GREENVILLE, Wis. — Emma Manowski moved from one tense scenario to another at Fox Valley Technical College’s Public Safety Training Center near Appleton.

What You Need To Know

  • The Appleton Police Department hosted its third Women in Public Safety Day Thursday

  • It gave about 50 girls and women an up-close look at careers available to them

  • Participants got hands-on experience in a number of different scenarios

Scenarios included clearing an airplane and a house of simulated armed suspects.

“The adrenaline rush was there,” Manowski said. “I felt like I was breathing a lot heavier as I was going through it, trying to search the house and everything.”

Manowski is pursing a career in law enforcement. She’s a student at Fox Valley Tech and also a part-time community service officer with the Appleton Police Department.

“I’ve always been drawn to a career where I can make a meaningful impact,” she said.

(Spectrum News 1/Nathan Phelps)

This is the third year of the Women in Public Safety Day. The event is geared toward women ages 15 to 21 with an interest in working in public safety.

Women from agencies from around northeast Wisconsin provided an inside, hands-on look at their professions.

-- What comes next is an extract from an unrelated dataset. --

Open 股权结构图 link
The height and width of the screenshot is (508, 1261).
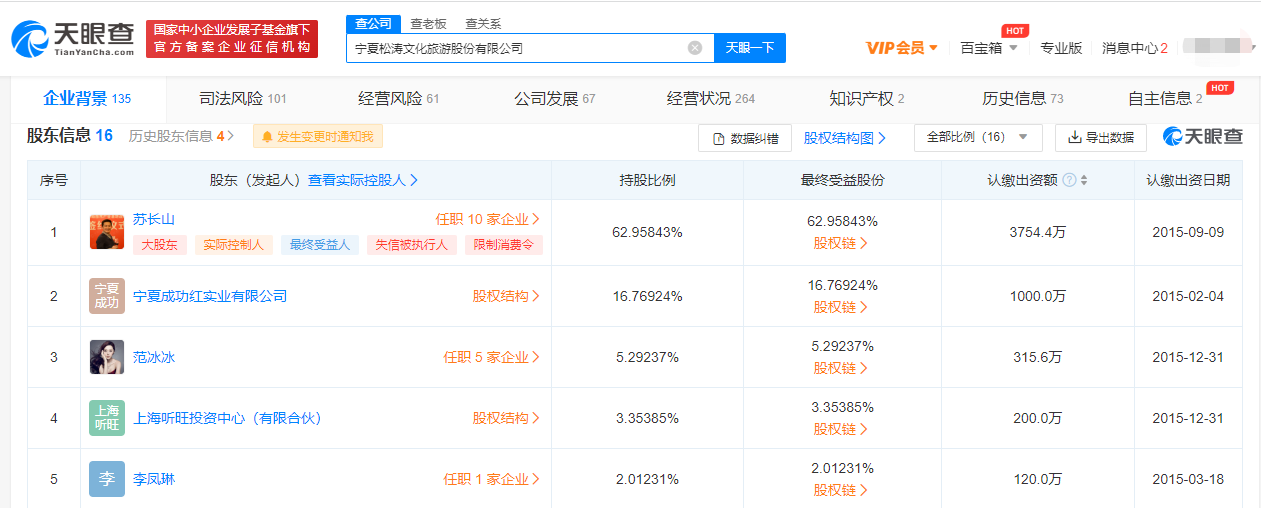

Lt. Meghan Cash is with the Appleton Police Department, which was the host agency.

“When I look at my career and where I have come from, I didn’t have the same sort of experiences that the girls today are getting,” she said. “I sometimes wonder if I would have had that sooner in my life if I would have chosen law enforcement sooner in my life.”

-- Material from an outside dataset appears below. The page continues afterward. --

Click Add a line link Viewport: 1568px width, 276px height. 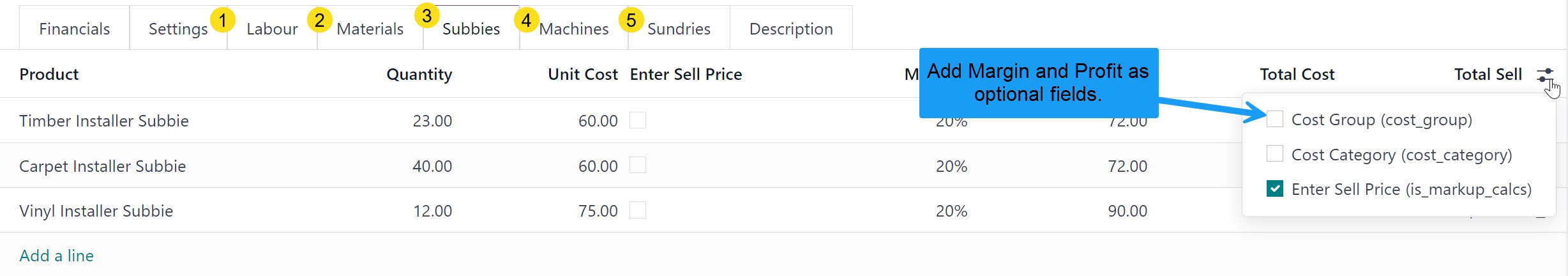click(57, 256)
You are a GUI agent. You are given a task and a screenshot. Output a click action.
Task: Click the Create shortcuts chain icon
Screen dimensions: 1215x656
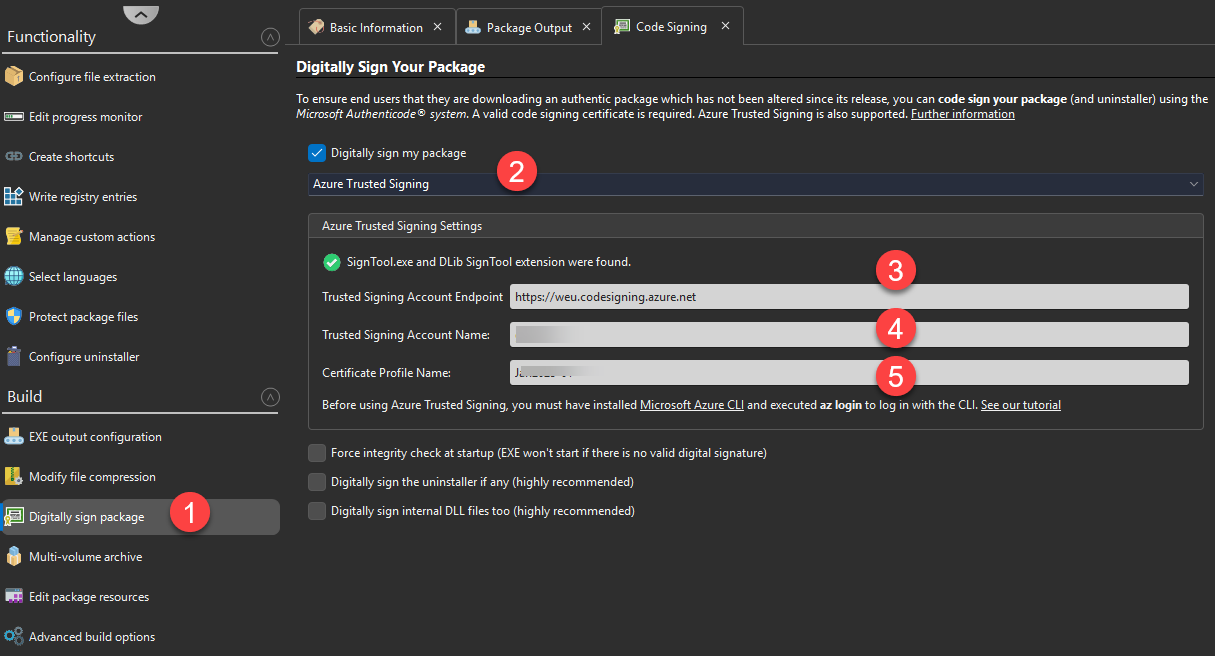click(x=14, y=157)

Cash said nationally, women make up less than 12% of law enforcement. Even fewer are in leadership roles in their departments.

“We want to see those numbers change because we know women bring something unique to the profession. They have different skill sets than our male counterparts,” Cash said. “Everybody in law enforcement can add something different to our workforces.”

(Spectrum News 1/Nathan Phelps)

Manowski is preparing to graduate in May.

“When you talk to men, it’s not always the same as a woman going into public safety,” she said. “Being able to talk to them and being able to get their story on how they got their career going and being able to see how their whole process was with it is really great.”